Source material below:

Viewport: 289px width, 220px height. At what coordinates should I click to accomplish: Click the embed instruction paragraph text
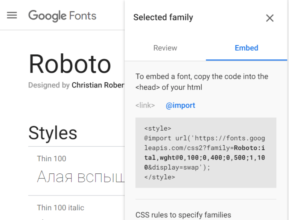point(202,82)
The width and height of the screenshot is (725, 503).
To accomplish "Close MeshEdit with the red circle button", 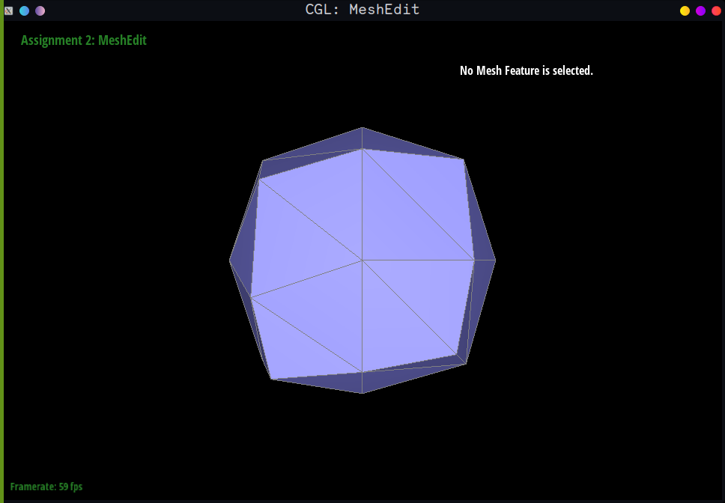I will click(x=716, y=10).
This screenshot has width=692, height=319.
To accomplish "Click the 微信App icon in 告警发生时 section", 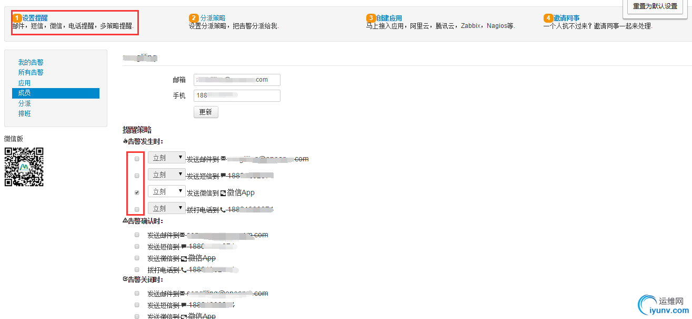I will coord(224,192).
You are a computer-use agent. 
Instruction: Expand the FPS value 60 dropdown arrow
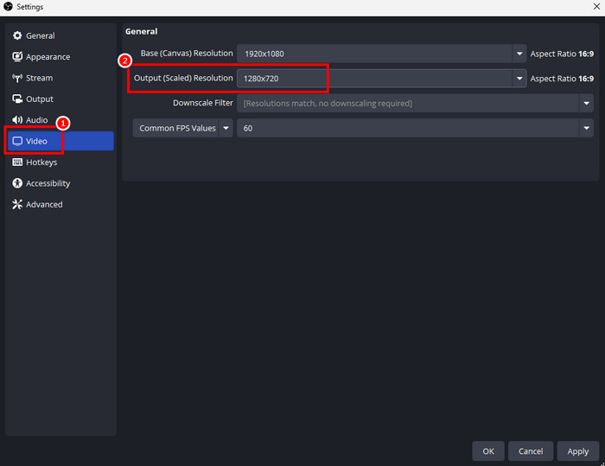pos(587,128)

End of Source material.
Source material below:

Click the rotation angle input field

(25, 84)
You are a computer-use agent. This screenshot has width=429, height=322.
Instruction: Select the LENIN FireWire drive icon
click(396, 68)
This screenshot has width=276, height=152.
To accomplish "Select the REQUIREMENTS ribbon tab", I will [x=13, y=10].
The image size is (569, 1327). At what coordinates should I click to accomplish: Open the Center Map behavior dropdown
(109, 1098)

End of Source material.
Source material below:

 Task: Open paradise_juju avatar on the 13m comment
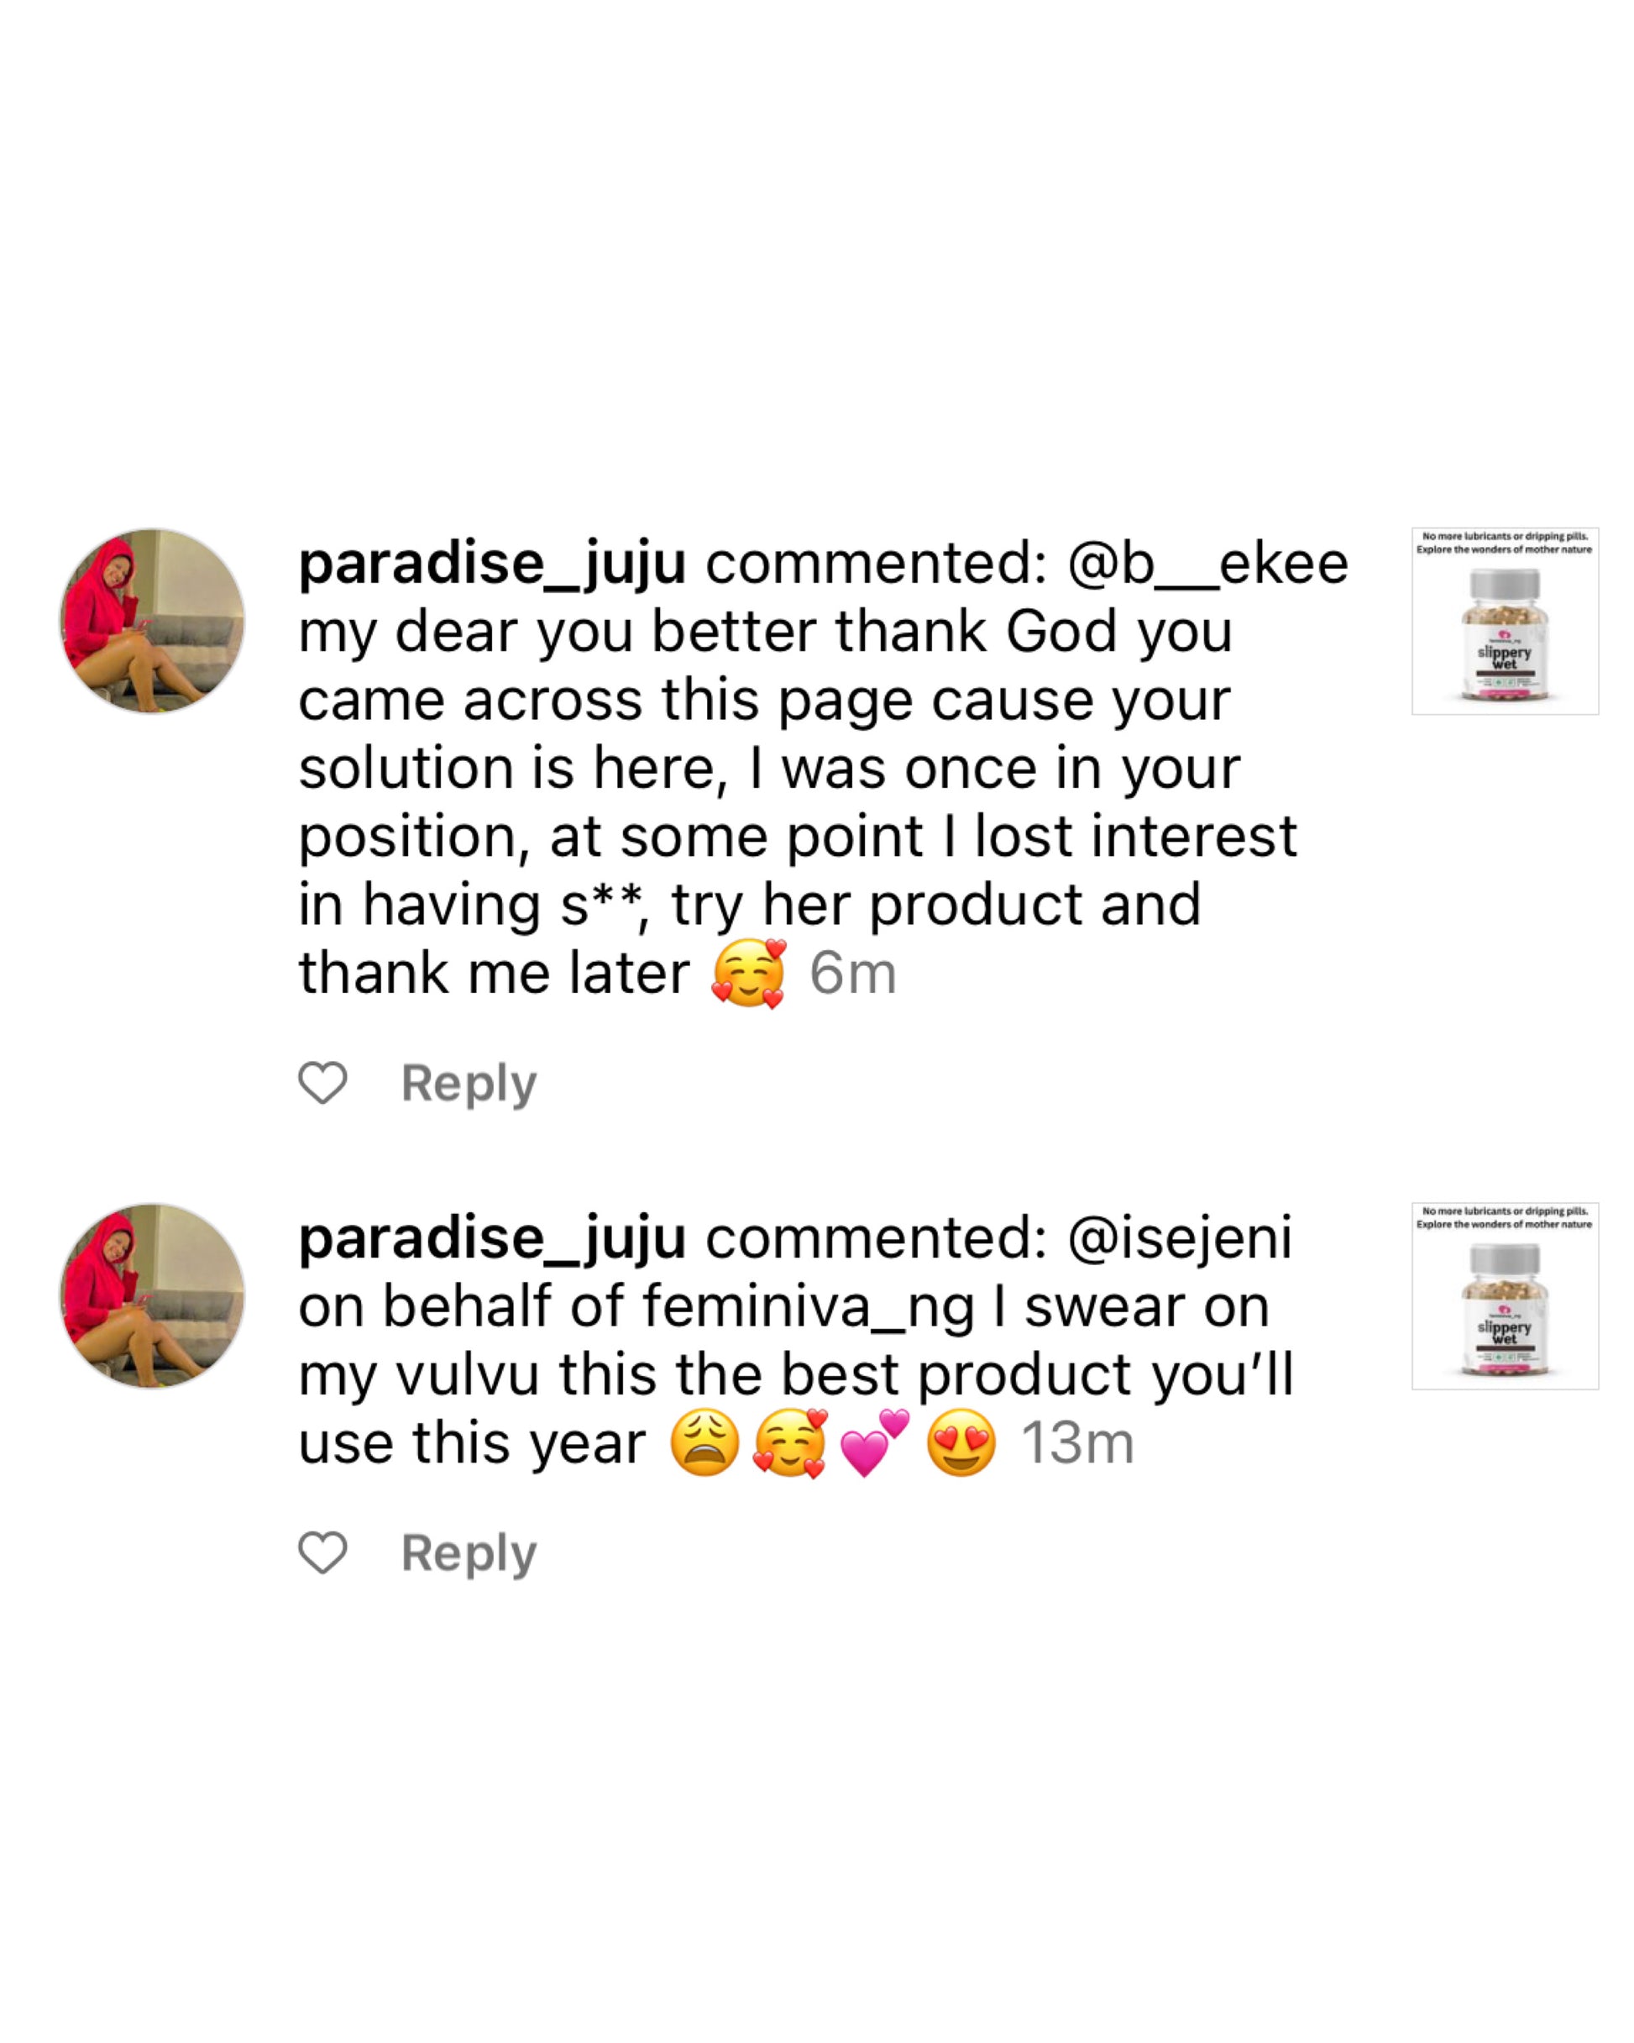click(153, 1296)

End of Source material.

▶ Task: Copy all lines of the records in which the string "agent" can be found.

▶ Exercise output:
You are a computer-use agent. 
You are a computer-use agent. This screenshot has width=429, height=322.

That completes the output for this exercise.